From the line containing "947x585 pixels." down to the final line of the entries below, return each line exactly and drop the pictures.

··· THE DATA

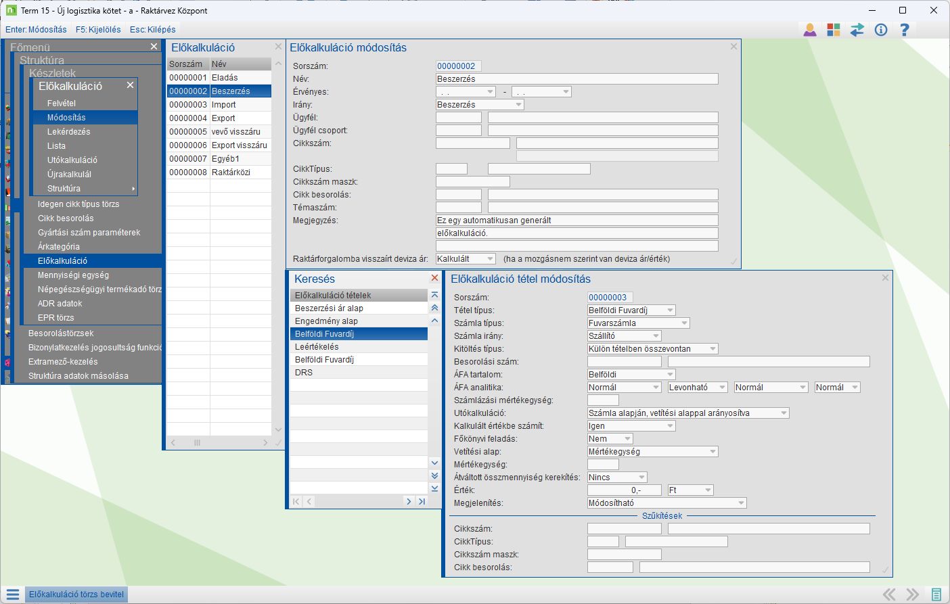The width and height of the screenshot is (950, 604).
Task: Click the Besorolási szám input field
Action: pyautogui.click(x=624, y=362)
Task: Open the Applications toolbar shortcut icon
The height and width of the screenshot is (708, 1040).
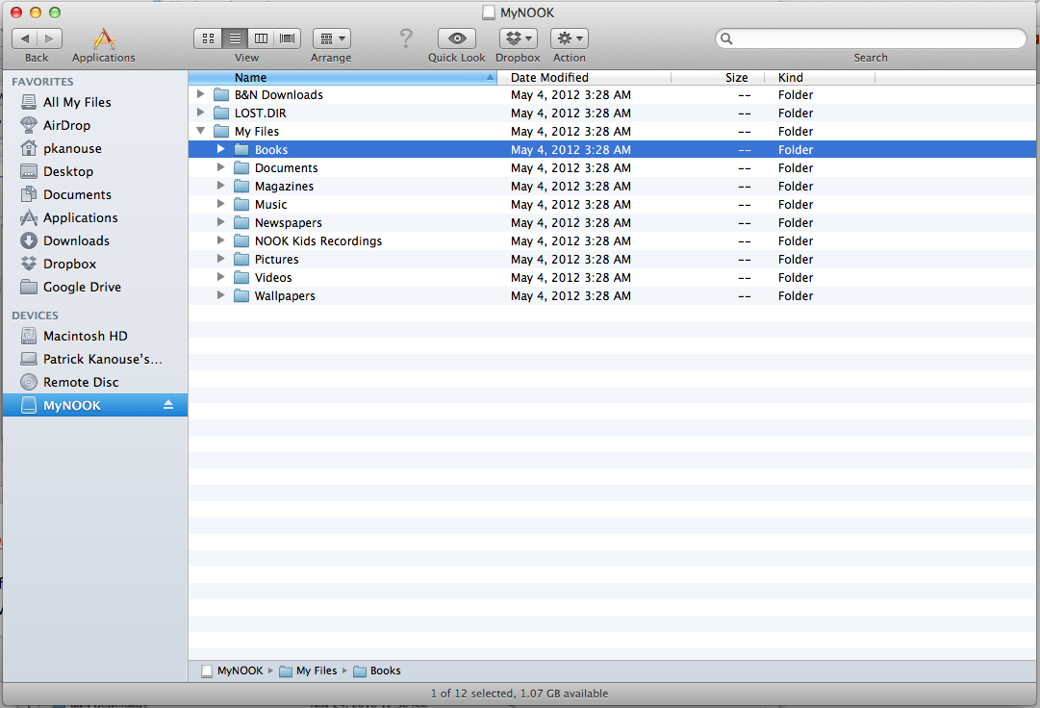Action: click(104, 38)
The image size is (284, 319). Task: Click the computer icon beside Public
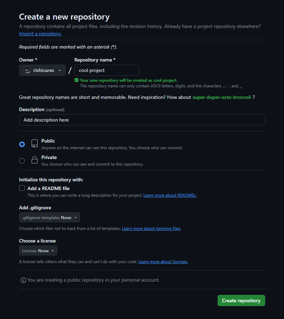pyautogui.click(x=34, y=144)
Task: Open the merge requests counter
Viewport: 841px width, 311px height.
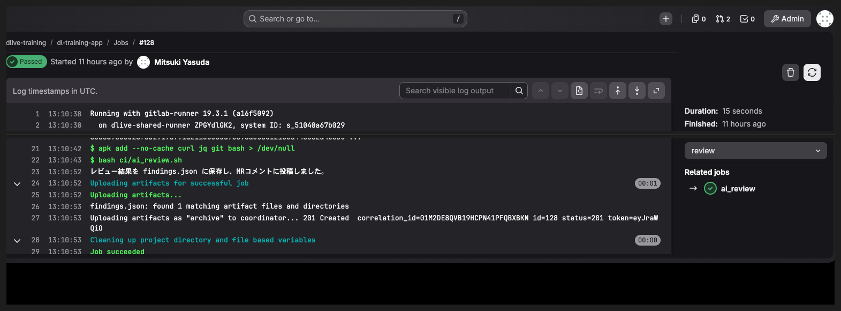Action: (723, 19)
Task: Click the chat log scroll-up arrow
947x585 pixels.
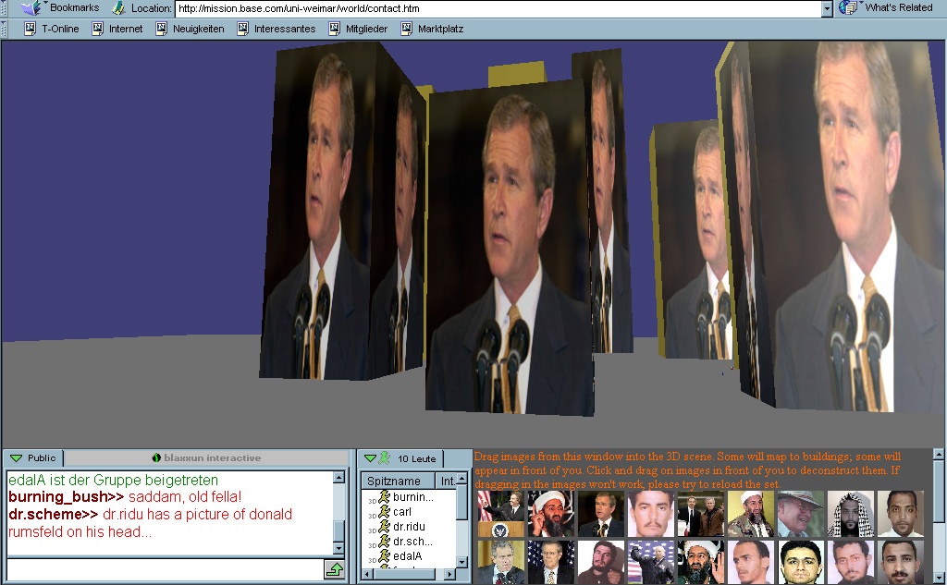Action: point(338,479)
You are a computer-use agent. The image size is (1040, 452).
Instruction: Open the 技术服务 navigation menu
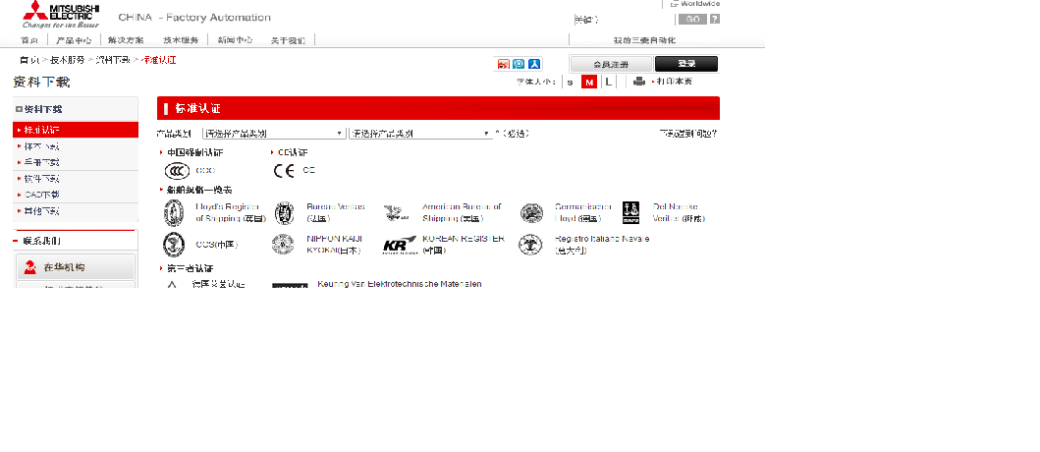point(181,40)
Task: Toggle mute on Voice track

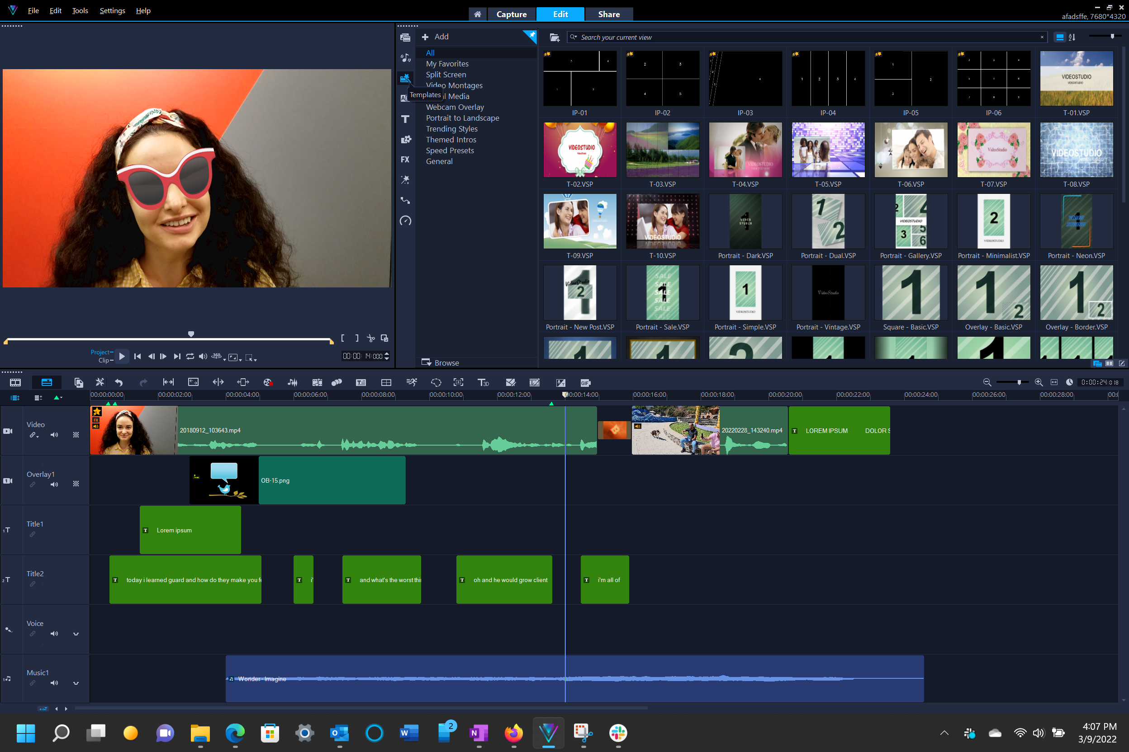Action: point(54,635)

······

▶ RESULT OF THE TASK
947x585 pixels.
Action: point(338,479)
You are a computer-use agent. The image size is (1040, 452).
Instruction: Open the 技术服务 navigation menu
point(181,40)
Task: Toggle mute on Voice track

Action: point(54,635)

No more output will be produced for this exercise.